The Hybrid Schooling project, which introduces digital learning at the school, continues to develop. Test lessons are being conducted where teachers are testing the new ways of teaching with projectors and tablets on site in school lessons. The next step will be to test remote learning, where students are at home and are taught via the Internet. This in anticipation of if there is another lockdown. In addition, the electronic tools can also be integrated into the regular school day. Thus, learning videos, electronic quizzes and self-learning can be incorporated in the classroom in the future. Simple tablet computers are available for students.
Fortunately, the overall Corona situation in India has improved noticeably after peaking in April. The curve of new daily infections is flattening and the number of deaths is in decline. Despite the positive trend, India has the second highest number of infected people and the third highest number of deaths in the world after the United States. It is also estimated that the number of unreported infections is far higher than officially reported, as many cases go unrecorded.The national vaccination program is moving forward and the numbers are huge. For example, 650 million doses have been administered since mid-August. Despite the high vaccination effort, only 28% of the population has been vaccinated twice, which is not enough for widespread herd immunity.
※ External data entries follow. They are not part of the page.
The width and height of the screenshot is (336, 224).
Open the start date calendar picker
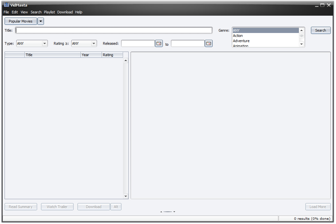[159, 43]
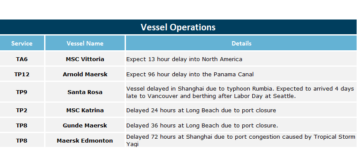Image resolution: width=357 pixels, height=166 pixels.
Task: Click the TP9 service cell
Action: tap(22, 92)
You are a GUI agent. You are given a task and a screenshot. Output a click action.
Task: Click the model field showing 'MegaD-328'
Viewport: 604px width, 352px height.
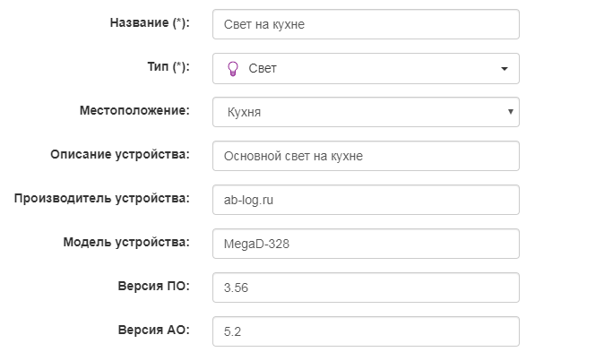coord(366,244)
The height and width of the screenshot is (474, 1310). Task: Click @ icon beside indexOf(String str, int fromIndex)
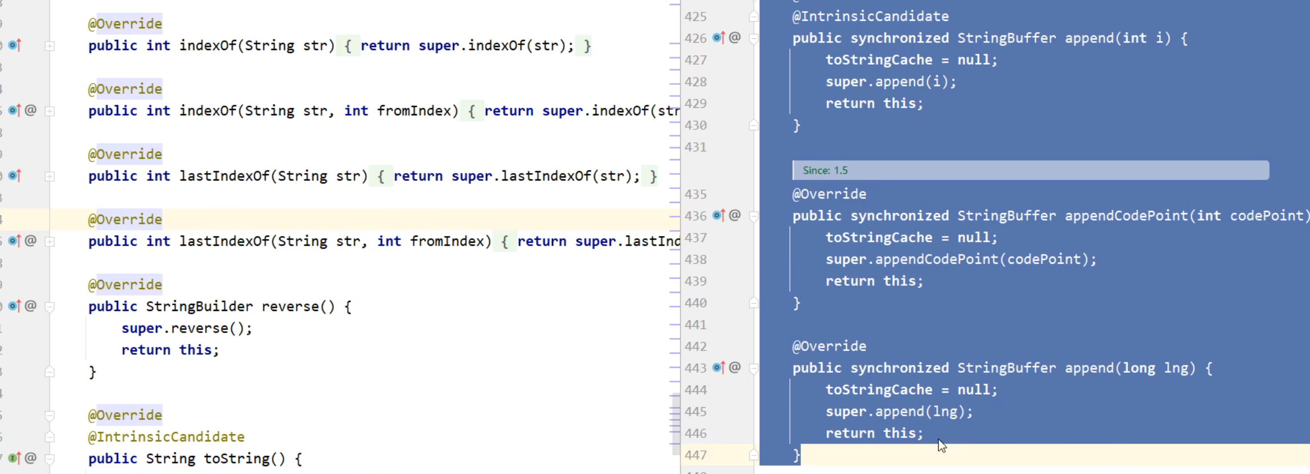(31, 110)
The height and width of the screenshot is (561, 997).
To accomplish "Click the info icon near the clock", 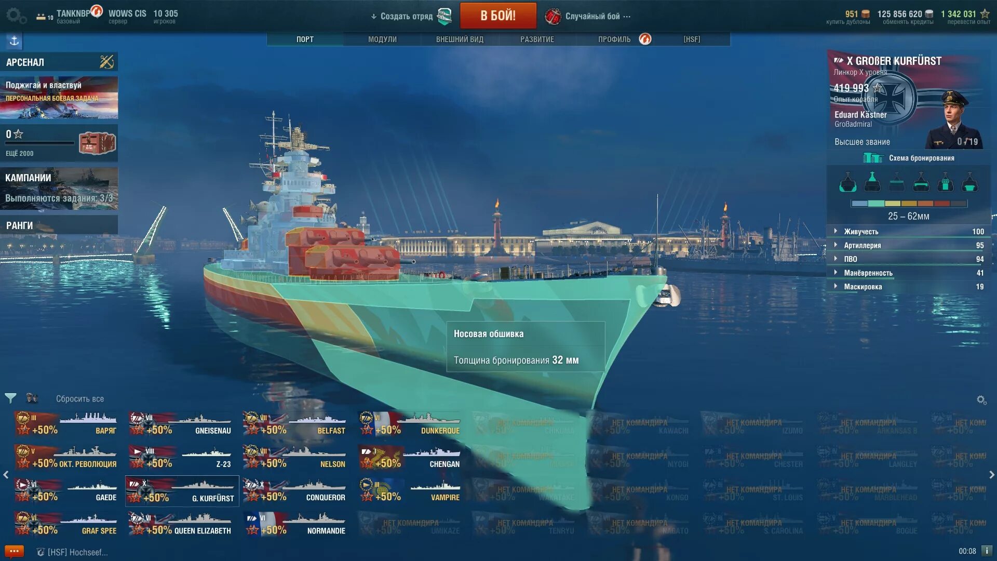I will pos(986,551).
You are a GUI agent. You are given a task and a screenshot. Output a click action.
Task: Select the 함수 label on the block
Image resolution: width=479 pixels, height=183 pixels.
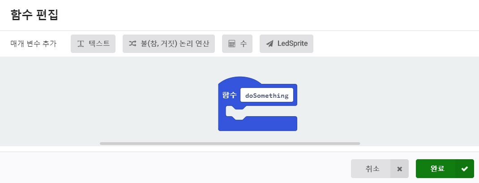[230, 96]
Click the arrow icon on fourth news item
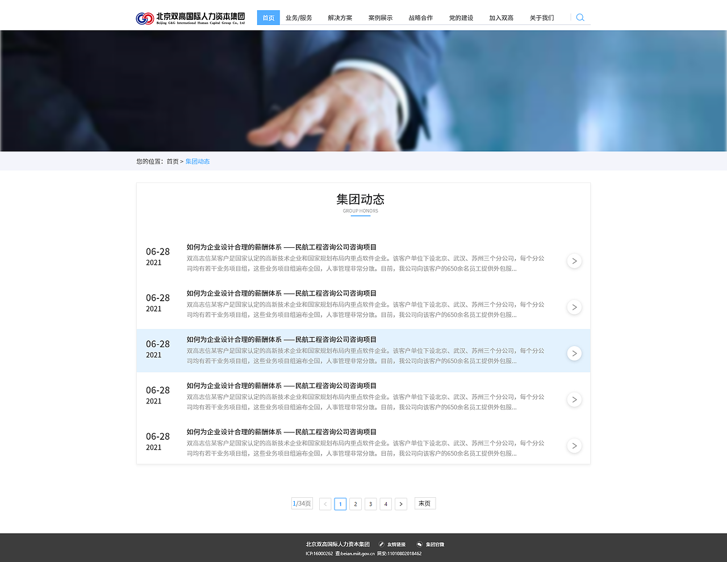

To do something about the growing environmental problems in the region, the Executive Committee of the Shanthimalai Trust has included environmental protection as a separate program. In the future, the Trust aims to develop and launch projects that will advance much-needed environmental protection in the region. There is a great need in the areas of efficient use and treatment of water, reforestation, waste utilization and recycling. Dr. Rajasekar, one of the Trustees, is leading this effort. He has broad expertise and good connections to develop this program.